--- START ---

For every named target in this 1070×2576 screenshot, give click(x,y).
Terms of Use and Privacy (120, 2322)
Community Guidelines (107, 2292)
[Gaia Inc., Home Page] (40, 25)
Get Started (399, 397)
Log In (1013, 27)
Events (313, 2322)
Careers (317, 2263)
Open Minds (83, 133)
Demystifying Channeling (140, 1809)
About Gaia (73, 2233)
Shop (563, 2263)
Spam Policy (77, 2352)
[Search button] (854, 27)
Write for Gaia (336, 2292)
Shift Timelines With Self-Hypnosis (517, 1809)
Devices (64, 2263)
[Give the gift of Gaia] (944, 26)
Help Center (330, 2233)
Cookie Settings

--- END ---

TASK INSTRUCTIONS
Your answer should hold the line with "Careers (317, 2263)" and each line after it to the end of the data, retyped exactly. Include no other lines.

TASK RESULT
Careers (317, 2263)
Open Minds (83, 133)
Demystifying Channeling (140, 1809)
About Gaia (73, 2233)
Shop (563, 2263)
Spam Policy (77, 2352)
[Search button] (854, 27)
Write for Gaia (336, 2292)
Shift Timelines With Self-Hypnosis (517, 1809)
Devices (64, 2263)
[Give the gift of Gaia] (944, 26)
Help Center (330, 2233)
Cookie Settings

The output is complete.